Positive: closes the Vulkan slot for the last batch-3 metric. Group B float twins on Vulkan are fully covered.
Positive: pure mechanical adaptation of ADR-0178 + ADR-0197 patterns — no novel algorithmic territory; small surface for reviewer churn.
Negative: 16 dispatches per frame is heavier than the float_vif shape (7 dispatches). Per-scale resolution decreases geometrically so the total compute stays bounded; lavapipe should still complete the gate within the existing job timeout.
Negative: adm_csf_mode is parsed but only mode 0 (the default) is supported — non-zero values return -EINVAL at init. Documented in the option's help string.
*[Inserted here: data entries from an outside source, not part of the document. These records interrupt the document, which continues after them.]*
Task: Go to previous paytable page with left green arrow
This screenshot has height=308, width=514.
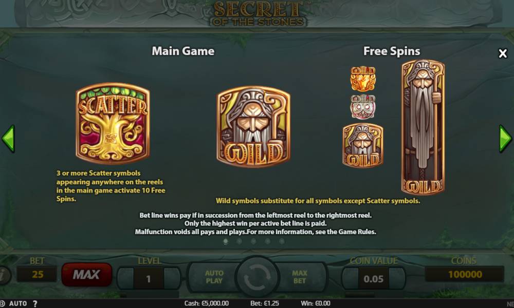Action: click(9, 139)
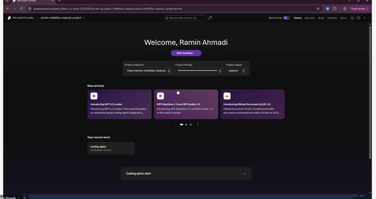Turn off the New Foundry toggle
376x199 pixels.
286,18
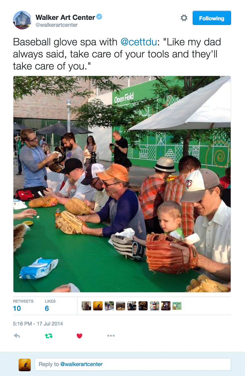This screenshot has width=245, height=376.
Task: Open the gear settings menu on tweet
Action: point(184,18)
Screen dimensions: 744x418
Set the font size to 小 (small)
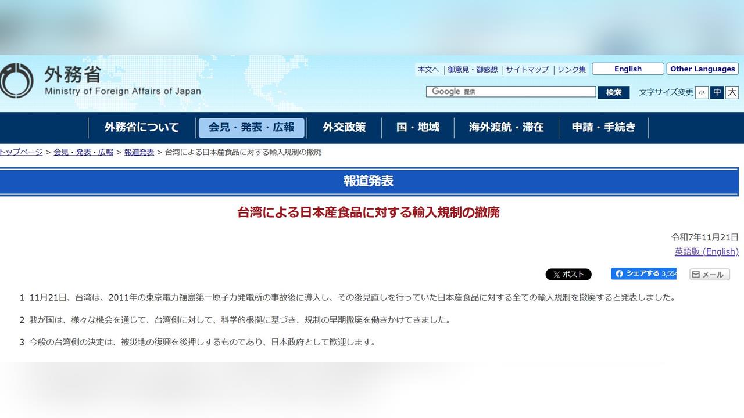[x=702, y=92]
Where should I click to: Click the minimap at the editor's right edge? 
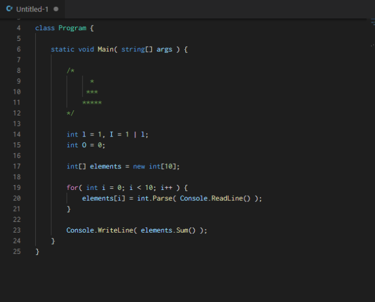372,23
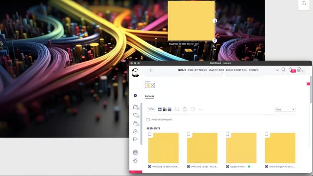Switch to list view layout

click(170, 109)
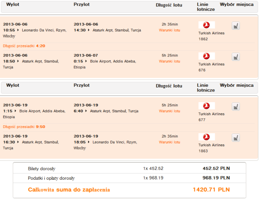
Task: Open Warunki lotu for Rome to Istanbul flight
Action: coord(169,30)
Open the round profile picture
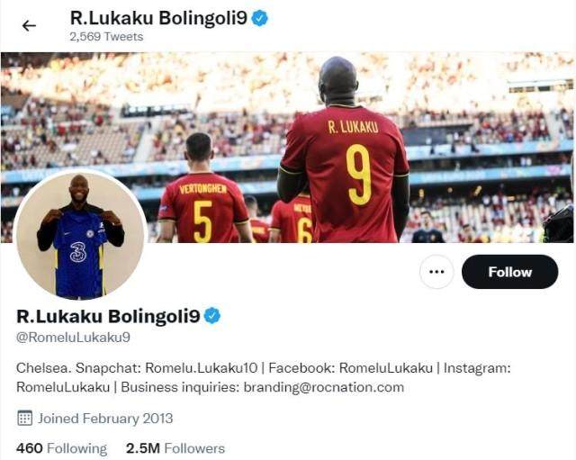 tap(80, 234)
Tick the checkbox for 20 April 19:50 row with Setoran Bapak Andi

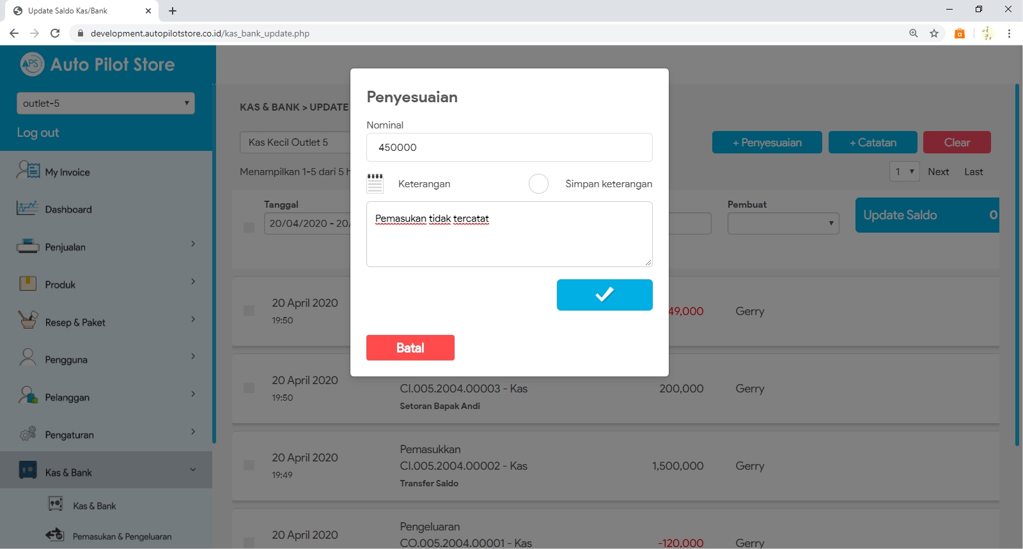point(249,388)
The CPU reference has the same default; the alternative modes are unused in production.
Neutral / follow-ups:
CHANGELOG + features.md updates ship in this PR per ADR-0100.
Lavapipe lane gains a float_adm step at places=4.
CUDA + SYCL twins land in the next PR (mechanical port from this Vulkan kernel; integer ADM has the precedent for both).

References¶

Parent: ADR-0192 — batch 3 scope.
Integer precedent: ADR-0178 — host driver structure and 16-pipeline pattern.
Mirror-trap precedent: ADR-0197 — float_vif GPU port's -2 mirror; this ADR documents that float_adm does NOT hit the same trap (both CPU paths use -1).
CPU reference: float_adm.c, adm.c, adm_tools.c.
AVX2 fast path: x86/float_adm_avx2.c.
Verification: cross-backend gate scripts/ci/cross_backend_vif_diff.py with --feature float_adm --places 4. New step in the lavapipe lane of tests-and-quality-gates.yml.
User direction: 2026-04-27 — close the Vulkan slot for float_adm, scope to Vulkan only, CUDA/SYCL twins follow in a separate PR.